BEGIN Material for this exercise
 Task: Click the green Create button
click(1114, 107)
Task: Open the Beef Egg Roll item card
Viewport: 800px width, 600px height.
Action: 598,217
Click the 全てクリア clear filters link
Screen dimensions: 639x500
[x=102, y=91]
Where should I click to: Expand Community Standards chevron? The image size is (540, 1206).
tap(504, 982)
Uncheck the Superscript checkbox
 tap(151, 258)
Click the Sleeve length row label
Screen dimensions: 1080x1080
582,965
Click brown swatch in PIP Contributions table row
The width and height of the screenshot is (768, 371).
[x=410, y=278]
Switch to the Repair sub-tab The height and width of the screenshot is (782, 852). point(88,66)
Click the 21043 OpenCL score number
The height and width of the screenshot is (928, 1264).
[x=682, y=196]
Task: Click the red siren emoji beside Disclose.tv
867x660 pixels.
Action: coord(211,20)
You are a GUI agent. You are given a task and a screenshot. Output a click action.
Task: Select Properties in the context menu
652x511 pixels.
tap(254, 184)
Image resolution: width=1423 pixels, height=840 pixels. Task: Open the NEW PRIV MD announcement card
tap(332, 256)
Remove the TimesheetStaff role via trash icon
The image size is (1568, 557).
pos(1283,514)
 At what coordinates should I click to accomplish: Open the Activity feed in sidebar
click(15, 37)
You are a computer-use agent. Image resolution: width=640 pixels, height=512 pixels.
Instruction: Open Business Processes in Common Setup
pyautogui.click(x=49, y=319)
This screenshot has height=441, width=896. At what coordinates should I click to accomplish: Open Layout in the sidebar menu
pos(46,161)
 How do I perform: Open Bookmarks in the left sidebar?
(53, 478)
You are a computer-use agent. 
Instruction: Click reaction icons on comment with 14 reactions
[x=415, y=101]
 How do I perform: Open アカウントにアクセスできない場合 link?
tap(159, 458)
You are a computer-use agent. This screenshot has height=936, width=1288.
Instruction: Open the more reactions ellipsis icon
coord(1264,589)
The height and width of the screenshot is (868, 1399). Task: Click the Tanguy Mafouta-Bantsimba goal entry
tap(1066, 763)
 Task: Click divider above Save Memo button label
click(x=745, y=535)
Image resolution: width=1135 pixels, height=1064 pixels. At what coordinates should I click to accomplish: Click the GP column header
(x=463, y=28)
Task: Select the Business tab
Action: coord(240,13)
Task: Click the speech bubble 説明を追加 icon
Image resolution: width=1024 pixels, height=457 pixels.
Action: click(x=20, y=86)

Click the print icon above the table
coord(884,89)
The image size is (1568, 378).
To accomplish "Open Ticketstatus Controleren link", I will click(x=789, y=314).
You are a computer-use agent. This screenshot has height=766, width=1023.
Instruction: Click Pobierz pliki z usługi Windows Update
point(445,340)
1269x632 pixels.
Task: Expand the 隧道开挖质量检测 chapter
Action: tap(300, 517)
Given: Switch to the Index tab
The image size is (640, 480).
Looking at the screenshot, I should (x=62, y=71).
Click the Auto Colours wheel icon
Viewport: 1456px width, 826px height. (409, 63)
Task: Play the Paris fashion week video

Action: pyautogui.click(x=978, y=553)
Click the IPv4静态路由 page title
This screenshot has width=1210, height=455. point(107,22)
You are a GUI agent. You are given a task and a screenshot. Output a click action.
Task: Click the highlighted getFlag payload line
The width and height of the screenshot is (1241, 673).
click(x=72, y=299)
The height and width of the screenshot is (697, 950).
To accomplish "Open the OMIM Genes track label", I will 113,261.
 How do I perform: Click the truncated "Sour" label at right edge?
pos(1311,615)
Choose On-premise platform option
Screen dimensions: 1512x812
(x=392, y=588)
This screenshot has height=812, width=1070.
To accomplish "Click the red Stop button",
END Material for this exercise
Task item: Where the string "computer" turns up in a line of the data above, copy that whole line.

Response to this task:
You are a computer-use agent. Image resolution: width=640 pixels, height=512 pixels.
You are a computer-use agent. 
You are a computer-use agent. This screenshot has height=936, width=1288.
You are a computer-use agent. This screenshot has height=766, width=1023.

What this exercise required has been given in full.